------ SUPPLIED RECORDS ------

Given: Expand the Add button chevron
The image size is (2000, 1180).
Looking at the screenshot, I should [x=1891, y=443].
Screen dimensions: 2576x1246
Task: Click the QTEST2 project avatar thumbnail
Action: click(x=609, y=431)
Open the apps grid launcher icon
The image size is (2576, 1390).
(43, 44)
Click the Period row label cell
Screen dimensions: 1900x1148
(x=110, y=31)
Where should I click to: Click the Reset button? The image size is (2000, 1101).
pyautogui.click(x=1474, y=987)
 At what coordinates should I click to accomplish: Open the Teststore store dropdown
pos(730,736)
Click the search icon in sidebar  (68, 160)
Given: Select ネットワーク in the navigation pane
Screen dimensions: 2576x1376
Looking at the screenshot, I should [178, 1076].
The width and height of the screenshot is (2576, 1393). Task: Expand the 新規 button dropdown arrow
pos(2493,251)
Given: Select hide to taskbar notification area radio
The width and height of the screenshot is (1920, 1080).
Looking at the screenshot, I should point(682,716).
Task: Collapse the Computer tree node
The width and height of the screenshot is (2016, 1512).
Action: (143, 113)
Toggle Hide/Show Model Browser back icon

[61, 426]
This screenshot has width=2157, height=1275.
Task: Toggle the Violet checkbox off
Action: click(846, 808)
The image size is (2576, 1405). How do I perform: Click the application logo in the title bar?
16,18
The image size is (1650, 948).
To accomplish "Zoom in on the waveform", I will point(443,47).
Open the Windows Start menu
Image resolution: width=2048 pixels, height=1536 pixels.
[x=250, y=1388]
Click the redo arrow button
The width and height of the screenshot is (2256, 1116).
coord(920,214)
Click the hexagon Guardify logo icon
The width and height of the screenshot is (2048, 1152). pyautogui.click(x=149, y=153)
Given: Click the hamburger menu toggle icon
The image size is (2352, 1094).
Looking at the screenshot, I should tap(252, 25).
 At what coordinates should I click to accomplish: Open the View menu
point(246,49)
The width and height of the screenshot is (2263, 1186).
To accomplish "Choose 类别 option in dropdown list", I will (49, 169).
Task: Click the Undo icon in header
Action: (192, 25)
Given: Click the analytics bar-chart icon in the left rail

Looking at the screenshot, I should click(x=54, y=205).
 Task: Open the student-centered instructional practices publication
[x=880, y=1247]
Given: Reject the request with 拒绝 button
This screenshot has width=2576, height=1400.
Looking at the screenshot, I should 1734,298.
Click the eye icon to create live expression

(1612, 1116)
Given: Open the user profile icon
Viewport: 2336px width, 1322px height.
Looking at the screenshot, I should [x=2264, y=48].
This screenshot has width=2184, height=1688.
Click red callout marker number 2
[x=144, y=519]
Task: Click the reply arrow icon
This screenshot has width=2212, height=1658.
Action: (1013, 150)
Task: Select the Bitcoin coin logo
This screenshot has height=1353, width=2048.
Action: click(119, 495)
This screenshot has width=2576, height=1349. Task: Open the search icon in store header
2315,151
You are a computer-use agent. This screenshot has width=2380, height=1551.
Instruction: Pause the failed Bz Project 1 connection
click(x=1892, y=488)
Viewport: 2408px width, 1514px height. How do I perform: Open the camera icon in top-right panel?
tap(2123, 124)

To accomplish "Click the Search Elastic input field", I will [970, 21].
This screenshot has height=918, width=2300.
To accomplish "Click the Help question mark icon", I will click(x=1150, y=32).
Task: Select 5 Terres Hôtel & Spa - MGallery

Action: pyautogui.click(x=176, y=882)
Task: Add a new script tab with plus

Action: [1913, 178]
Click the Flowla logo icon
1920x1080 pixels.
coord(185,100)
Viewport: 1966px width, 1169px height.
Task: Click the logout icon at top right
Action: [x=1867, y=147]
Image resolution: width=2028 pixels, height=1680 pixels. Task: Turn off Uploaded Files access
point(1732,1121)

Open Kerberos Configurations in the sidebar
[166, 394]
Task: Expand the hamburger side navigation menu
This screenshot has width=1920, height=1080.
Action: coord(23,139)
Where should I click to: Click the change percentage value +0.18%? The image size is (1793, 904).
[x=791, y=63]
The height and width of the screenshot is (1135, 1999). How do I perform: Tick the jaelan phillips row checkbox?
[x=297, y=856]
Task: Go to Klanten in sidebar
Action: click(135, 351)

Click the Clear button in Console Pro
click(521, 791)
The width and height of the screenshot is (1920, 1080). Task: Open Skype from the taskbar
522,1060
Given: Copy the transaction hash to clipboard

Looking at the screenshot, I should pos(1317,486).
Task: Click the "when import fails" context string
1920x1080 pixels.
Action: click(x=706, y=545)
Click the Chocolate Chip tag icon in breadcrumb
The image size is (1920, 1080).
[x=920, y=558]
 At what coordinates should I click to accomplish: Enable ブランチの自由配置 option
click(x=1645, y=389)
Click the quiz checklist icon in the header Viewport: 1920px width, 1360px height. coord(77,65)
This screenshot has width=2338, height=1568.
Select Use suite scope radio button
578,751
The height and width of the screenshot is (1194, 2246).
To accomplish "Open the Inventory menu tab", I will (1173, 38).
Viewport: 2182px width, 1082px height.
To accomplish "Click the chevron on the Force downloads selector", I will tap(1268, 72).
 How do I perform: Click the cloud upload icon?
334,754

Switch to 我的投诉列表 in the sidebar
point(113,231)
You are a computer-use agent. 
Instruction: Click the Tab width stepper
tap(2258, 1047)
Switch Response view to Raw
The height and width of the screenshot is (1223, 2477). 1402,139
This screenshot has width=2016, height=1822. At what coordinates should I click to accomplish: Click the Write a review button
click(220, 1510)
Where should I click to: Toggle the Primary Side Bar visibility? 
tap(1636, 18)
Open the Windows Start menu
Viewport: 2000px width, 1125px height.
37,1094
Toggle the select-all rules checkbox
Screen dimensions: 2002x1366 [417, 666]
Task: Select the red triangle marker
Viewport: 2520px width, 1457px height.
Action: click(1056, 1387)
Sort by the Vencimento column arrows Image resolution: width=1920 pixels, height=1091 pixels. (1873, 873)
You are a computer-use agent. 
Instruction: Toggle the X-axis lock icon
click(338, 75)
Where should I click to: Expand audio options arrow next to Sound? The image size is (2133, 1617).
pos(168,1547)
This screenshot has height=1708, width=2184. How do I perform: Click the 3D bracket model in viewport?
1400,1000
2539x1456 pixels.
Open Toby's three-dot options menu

------

TASK TO COMPLETE.
In the data above, find the line with "The width and height of the screenshot is (2263, 1186)." and the line with "Given: Reject the request with 拒绝 button". Retype both, plus every line between them, exactly.

RESPONSE.
The width and height of the screenshot is (2263, 1186).
To accomplish "Choose 类别 option in dropdown list", I will (49, 169).
Task: Click the Undo icon in header
Action: (192, 25)
Given: Click the analytics bar-chart icon in the left rail

Looking at the screenshot, I should click(x=54, y=205).
 Task: Open the student-centered instructional practices publication
[x=880, y=1247]
Given: Reject the request with 拒绝 button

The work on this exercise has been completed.